Reverend John D. Shanahan
Reverend John D. Shanahan was formerly Roman Catholic Chaplain, UCSF in San Francisco, CA. He earned an M.A. in Theology at University of San Francisco in 1969, and a Ph.D. at GTU/University of California at Berkeley in 1999. More During his first thirteen years of ministry, he served as Parochial Vicar at Saint Catherine of Siena Church in Burlingame, Saint Anne Church in San Francisco and Saint Robert Church in San Bruno. Father then ministered for three years as Chaplain of the University of California Hospital, and Moderator of the Newman Club of the University of California Medical Center. In 1966 Father John was assigned as Parochial Vicar of Saint Edward Parish in San Francisco, where he ministered until he was appointed Pastor at Saint Mary Star of the Sea in Sausalito. He served at Star of the Sea for 12 years, followed by a brief assignment as Pastor at Saint Elizabeth Church in San Francisco. In 1984, Father Shanahan began his 22 years as Pastor at Saint Patrick Church in Larkspur.
Rabbi Joseph Asher
Joseph Asher (1921–1990) was an American rabbi born in Germany, known for his advocacy of reconciliation between the Jews and the Germans in the post-Holocaust era, and for his support for the Civil rights movement in the United States. He was senior rabbi at Congregation Emanu-El in San Francisco for 19 years. Read more about Rabbi Asher on Wikipedia.
Ernest H. Rosenbaum, M.D.
Clinical Professor of Medicine, University of California, San Francisco, Comprehensive Cancer Center; Adjunct Clinical Professor, Department of Medicine, Stanford University Medical Center; Director, Stanford Cancer Supportive Care Programs National/International, Stanford Complementary Medicine Clinic, Stanford University Medical Center, Stanford, California. More
Ernest H. Rosenbaum’s career has included a fellowship at the Blood Research Laboratory of Tufts University School of Medicine (New England Center Hospital) and MIT. He teaches at the University of California, San Francisco, Comprehensive Cancer Center, was the cofounder of the Northern California Academy of Clinical Oncology, and founded the Better Health Foundation and the Cancer Supportive Care Program at the Stanford Complementary Medicine Clinic, Stanford University Medical Center.
His passionate interest in clinical research and developing ways to improve patient care and communication with patients and colleagues has resulted in over fifty articles on cancer and hematology in various medical journals. He has also participated in many radio and television programs and frequently lectures to medical and public groups.

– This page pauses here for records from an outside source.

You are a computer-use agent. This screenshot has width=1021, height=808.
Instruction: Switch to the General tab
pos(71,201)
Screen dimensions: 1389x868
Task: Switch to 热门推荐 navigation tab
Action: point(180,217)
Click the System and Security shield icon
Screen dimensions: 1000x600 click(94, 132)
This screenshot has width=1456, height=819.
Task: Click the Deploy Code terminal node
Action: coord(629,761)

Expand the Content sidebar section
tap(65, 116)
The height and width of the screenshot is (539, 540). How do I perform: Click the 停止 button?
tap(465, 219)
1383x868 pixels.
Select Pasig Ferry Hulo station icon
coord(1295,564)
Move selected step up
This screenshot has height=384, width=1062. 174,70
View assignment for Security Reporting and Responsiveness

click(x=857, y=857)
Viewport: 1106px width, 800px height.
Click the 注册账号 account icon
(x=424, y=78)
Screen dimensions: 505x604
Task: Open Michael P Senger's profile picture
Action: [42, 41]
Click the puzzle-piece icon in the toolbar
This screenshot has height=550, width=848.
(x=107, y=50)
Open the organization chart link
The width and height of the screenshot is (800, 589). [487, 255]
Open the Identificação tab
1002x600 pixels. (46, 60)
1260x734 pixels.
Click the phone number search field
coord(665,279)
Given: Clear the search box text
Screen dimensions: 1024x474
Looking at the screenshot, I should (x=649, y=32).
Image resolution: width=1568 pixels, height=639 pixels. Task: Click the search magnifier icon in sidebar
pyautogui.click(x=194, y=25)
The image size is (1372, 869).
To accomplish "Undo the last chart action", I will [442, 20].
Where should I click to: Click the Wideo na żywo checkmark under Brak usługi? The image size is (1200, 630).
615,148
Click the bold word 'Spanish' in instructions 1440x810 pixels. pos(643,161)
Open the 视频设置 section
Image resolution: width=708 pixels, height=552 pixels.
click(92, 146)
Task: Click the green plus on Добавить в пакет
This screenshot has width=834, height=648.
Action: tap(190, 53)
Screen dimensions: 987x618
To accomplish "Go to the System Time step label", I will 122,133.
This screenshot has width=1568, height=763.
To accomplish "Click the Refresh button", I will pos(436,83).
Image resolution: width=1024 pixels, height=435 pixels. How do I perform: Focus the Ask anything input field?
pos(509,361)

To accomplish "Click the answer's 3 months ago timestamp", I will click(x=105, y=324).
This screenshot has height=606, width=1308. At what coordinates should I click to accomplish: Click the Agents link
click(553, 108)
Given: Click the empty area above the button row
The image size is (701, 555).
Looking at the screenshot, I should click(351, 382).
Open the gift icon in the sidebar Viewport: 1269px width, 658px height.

He has written numerous books, including Living with Cancer: A Home Care Training Program for Cancer Patients; Decisions for Life: You Can Live Ten Years Longer with Better Health; Cancer Supportive Care: A Comprehensive Guide for Cancer Patients and Their Families; Nutrition for the Cancer Patient; Everyone’s Guide to Cancer Therapy; and Everyone’s Guide to Cancer Survivorship. For Everyone’s Guide to Cancer Therapy, Ernest Rosenbaum, M.D., Malin Dollinger, M.D., and Greg Cable received and Honorable Mention in 1991 from the American Medical Writers Association for Excellence in Medical Publications. Ernest and Isadora Rosenbaum received the same award in 1982 for their book, A Comprehensive Guide for Cancer Patients and Their Families.